* What needs to be done
Below are some records; retype all of them exactly.
START Information shown
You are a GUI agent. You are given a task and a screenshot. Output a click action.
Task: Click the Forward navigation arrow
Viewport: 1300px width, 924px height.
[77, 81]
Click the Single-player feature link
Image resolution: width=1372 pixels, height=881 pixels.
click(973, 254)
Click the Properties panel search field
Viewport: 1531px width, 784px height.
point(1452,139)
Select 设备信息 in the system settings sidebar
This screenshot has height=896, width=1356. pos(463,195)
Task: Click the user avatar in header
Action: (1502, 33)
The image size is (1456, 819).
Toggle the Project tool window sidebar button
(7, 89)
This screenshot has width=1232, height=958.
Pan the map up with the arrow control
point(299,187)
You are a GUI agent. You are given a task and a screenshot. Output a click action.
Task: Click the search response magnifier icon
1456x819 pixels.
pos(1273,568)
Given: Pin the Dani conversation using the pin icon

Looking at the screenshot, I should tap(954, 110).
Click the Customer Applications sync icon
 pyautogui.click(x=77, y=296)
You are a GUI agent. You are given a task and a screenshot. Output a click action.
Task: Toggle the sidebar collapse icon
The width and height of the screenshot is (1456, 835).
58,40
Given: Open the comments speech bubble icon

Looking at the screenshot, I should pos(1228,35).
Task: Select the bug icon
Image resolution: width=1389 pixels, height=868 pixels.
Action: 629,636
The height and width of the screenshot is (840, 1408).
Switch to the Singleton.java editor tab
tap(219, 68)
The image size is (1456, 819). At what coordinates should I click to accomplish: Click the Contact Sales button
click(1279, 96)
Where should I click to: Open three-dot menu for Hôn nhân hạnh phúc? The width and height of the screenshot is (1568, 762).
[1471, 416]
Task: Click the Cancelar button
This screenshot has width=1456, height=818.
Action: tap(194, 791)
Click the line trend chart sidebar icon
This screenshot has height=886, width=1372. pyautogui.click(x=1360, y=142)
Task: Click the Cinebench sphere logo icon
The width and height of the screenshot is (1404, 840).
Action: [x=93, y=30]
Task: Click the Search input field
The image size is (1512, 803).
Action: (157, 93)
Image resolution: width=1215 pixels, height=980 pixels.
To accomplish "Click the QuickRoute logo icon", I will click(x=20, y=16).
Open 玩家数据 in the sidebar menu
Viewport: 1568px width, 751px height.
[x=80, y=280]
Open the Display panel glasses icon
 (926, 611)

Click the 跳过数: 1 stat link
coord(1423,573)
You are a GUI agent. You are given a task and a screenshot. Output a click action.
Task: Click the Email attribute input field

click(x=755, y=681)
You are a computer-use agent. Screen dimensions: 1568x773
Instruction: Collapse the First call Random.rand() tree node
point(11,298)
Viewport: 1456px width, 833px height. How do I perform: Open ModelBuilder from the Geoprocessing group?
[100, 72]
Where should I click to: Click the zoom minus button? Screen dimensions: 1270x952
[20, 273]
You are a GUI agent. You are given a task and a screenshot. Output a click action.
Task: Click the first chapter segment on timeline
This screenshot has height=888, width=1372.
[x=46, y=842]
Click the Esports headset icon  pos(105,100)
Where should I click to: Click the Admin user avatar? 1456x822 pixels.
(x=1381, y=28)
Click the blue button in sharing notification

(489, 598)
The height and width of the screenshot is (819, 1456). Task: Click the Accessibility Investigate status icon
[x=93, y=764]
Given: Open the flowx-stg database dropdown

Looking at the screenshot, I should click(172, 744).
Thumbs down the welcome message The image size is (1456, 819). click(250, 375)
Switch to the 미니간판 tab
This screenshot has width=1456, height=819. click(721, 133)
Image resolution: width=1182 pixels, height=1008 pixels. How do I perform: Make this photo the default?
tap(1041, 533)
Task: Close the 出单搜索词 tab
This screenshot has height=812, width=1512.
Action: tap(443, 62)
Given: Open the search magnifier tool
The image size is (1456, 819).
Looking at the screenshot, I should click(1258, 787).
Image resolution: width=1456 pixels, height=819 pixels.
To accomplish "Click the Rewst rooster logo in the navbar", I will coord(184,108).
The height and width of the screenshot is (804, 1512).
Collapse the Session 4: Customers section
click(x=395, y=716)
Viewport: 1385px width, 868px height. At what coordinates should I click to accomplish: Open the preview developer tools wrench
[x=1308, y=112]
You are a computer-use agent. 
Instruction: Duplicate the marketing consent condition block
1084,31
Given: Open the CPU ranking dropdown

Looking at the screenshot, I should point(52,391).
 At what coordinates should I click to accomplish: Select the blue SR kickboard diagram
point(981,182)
END Information shown
* Written answer
You are a GUI agent. You are given a task and a screenshot. Output a click action.
Task: Click the Forward navigation arrow
Viewport: 1300px width, 924px height.
[77, 81]
Click the Single-player feature link
Image resolution: width=1372 pixels, height=881 pixels.
click(973, 254)
Click the Properties panel search field
Viewport: 1531px width, 784px height.
point(1452,139)
Select 设备信息 in the system settings sidebar
This screenshot has height=896, width=1356. pos(463,195)
Task: Click the user avatar in header
Action: (1502, 33)
The image size is (1456, 819).
Toggle the Project tool window sidebar button
(7, 89)
This screenshot has width=1232, height=958.
Pan the map up with the arrow control
point(299,187)
You are a GUI agent. You are given a task and a screenshot. Output a click action.
Task: Click the search response magnifier icon
1456x819 pixels.
pos(1273,568)
Given: Pin the Dani conversation using the pin icon

Looking at the screenshot, I should tap(954, 110).
Click the Customer Applications sync icon
 pyautogui.click(x=77, y=296)
You are a GUI agent. You are given a task and a screenshot. Output a click action.
Task: Toggle the sidebar collapse icon
The width and height of the screenshot is (1456, 835).
58,40
Given: Open the comments speech bubble icon

Looking at the screenshot, I should pos(1228,35).
Task: Select the bug icon
Image resolution: width=1389 pixels, height=868 pixels.
Action: 629,636
The height and width of the screenshot is (840, 1408).
Switch to the Singleton.java editor tab
tap(219, 68)
The image size is (1456, 819). At what coordinates should I click to accomplish: Click the Contact Sales button
click(1279, 96)
Where should I click to: Open three-dot menu for Hôn nhân hạnh phúc? The width and height of the screenshot is (1568, 762).
[1471, 416]
Task: Click the Cancelar button
This screenshot has width=1456, height=818.
Action: tap(194, 791)
Click the line trend chart sidebar icon
This screenshot has height=886, width=1372. pyautogui.click(x=1360, y=142)
Task: Click the Cinebench sphere logo icon
The width and height of the screenshot is (1404, 840).
Action: [x=93, y=30]
Task: Click the Search input field
The image size is (1512, 803).
Action: (157, 93)
Image resolution: width=1215 pixels, height=980 pixels.
To accomplish "Click the QuickRoute logo icon", I will click(x=20, y=16).
Open 玩家数据 in the sidebar menu
Viewport: 1568px width, 751px height.
[x=80, y=280]
Open the Display panel glasses icon
 (926, 611)

Click the 跳过数: 1 stat link
coord(1423,573)
You are a GUI agent. You are given a task and a screenshot. Output a click action.
Task: Click the Email attribute input field

click(x=755, y=681)
You are a computer-use agent. Screen dimensions: 1568x773
Instruction: Collapse the First call Random.rand() tree node
point(11,298)
Viewport: 1456px width, 833px height. How do I perform: Open ModelBuilder from the Geoprocessing group?
[100, 72]
Where should I click to: Click the zoom minus button? Screen dimensions: 1270x952
[20, 273]
You are a GUI agent. You are given a task and a screenshot. Output a click action.
Task: Click the first chapter segment on timeline
This screenshot has height=888, width=1372.
[x=46, y=842]
Click the Esports headset icon  pos(105,100)
Where should I click to: Click the Admin user avatar? 1456x822 pixels.
(x=1381, y=28)
Click the blue button in sharing notification

(489, 598)
The height and width of the screenshot is (819, 1456). Task: Click the Accessibility Investigate status icon
[x=93, y=764]
Given: Open the flowx-stg database dropdown

Looking at the screenshot, I should click(172, 744).
Thumbs down the welcome message The image size is (1456, 819). click(250, 375)
Switch to the 미니간판 tab
This screenshot has width=1456, height=819. click(721, 133)
Image resolution: width=1182 pixels, height=1008 pixels. How do I perform: Make this photo the default?
tap(1041, 533)
Task: Close the 出单搜索词 tab
This screenshot has height=812, width=1512.
Action: tap(443, 62)
Given: Open the search magnifier tool
The image size is (1456, 819).
Looking at the screenshot, I should click(1258, 787).
Image resolution: width=1456 pixels, height=819 pixels.
To accomplish "Click the Rewst rooster logo in the navbar", I will coord(184,108).
The height and width of the screenshot is (804, 1512).
Collapse the Session 4: Customers section
click(x=395, y=716)
Viewport: 1385px width, 868px height. At what coordinates should I click to accomplish: Open the preview developer tools wrench
[x=1308, y=112]
You are a computer-use agent. 
Instruction: Duplicate the marketing consent condition block
1084,31
Given: Open the CPU ranking dropdown

Looking at the screenshot, I should point(52,391).
 At what coordinates should I click to accomplish: Select the blue SR kickboard diagram
point(981,182)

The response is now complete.